Pour en revenir au Québec proprement dit, il existe un site web très fréquenté du nom de »anticalltv.com », où les responsables de site, malgré tout le manque de clarté entourant l’émission de TQS (qui est maintenant rebaptisé V Télé), encouragent les gens désireux de porter plainte ou exigeant son retrait des ondes, grâce à des liens menant aux divers organismes mentionnés publiés sur le site.
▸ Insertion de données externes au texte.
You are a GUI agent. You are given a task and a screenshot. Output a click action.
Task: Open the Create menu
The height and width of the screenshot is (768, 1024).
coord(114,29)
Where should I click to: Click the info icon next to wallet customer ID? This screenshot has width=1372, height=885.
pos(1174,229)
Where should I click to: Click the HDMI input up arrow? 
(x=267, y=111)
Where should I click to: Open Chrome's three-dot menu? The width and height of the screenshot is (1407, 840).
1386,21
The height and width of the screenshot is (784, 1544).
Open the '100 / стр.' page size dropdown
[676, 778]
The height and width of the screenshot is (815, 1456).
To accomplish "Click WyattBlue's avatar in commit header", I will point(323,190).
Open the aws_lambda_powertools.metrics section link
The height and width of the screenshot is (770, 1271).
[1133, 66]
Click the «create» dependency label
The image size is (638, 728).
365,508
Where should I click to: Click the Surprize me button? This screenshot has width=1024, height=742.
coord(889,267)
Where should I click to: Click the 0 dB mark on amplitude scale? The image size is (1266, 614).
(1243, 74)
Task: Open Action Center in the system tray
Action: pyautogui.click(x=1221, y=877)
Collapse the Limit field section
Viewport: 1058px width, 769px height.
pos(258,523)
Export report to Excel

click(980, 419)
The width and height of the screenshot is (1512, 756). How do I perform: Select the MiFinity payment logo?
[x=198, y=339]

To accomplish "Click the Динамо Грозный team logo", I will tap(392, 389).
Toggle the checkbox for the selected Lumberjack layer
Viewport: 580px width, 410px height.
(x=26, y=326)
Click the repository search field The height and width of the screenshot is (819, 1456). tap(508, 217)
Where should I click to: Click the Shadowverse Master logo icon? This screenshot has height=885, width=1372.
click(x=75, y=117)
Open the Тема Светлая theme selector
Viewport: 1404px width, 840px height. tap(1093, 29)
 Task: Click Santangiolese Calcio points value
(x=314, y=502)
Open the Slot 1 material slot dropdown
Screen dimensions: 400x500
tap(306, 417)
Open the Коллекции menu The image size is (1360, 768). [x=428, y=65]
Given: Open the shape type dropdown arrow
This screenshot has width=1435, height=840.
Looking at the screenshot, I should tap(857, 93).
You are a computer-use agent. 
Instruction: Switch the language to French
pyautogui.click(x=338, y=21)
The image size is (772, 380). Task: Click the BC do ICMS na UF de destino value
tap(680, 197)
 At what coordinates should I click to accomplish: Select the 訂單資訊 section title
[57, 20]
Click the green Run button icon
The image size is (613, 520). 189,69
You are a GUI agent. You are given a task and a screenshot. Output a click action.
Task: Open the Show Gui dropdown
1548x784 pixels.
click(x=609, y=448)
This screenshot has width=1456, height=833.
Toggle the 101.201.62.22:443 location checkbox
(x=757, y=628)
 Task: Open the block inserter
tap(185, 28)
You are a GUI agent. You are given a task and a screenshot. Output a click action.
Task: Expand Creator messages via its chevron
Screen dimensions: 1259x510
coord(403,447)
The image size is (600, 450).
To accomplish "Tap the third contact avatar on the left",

On y trouve également des moyens pour essayer de comprendre la »supposé logique » derrière les solutions des jeux, et de nombreux autres renseignements afin d’informer le public regardant l’émission qui y participe activement.
Cette zone grise ou ce manque de clarté montre clairement que l’émission vend du rêve aux téléspectateurs, justifie les frais de 1$ par appel ou message texte, et permet de camoufler habilement comment » le hasard » détermine le nombre d’appels entrant en studio, alors que cela n’a rien à voir avec le hasard, mais plutôt grâce à un système parfaitement rodé pour obtenir un maximum de revenus avec les appels et les SMS, tout en entretenant l’illusion que »vous avez des chances de gagner ».
Mais il semble que le CCNR (Conseil Canadien des Normes de Radiodiffusion) ait finalement décidé d’intervenir devant la grogne croissante des auditeurs québécois envers »Call-TV ». Après avoir étudié plus de 185 plaintes, le CCNR a rendu une décision le 19 août dernier concernant l’émission controversée. Dans ses conclusions, le CCNR souligne le caractère »douteux » et »incompréhensible » de certains jeux, et le manque de transparence du concept, qui correspond à son avis plus à un jeu télévisé qu’à une infopub, ce qui contrevient à l’article 12 du code de déontologie de l’Association Canadienne des Radiodiffuseurs:
‘‘La conception et l’exécution de tous les concours et promotions qui passent à l’antenne d’une station doivent se faire de façon équitable et légitime. Il faut plus particulièrement prendre soin qu’ils ne soient pas trompeurs et qu’ils ne risquent pas d’être dangereux ou de déranger ou perturber le public. Les prix offerts ou les promesses faites doivent être tels qu’ils sont représentés »
Le CCNR blâme donc le réseau TQS et non les producteurs de MassResponse, puisque selon les dispositions de l’article 12: »Chaque radiotélédiffuseur assume la responsabilité de la programmation de ses services autorisés – sa station, son réseau ou son service (…). Les titulaires de licences d’exploitation d’entreprises de radiodiffusion assument la responsabilité de leurs émissions. »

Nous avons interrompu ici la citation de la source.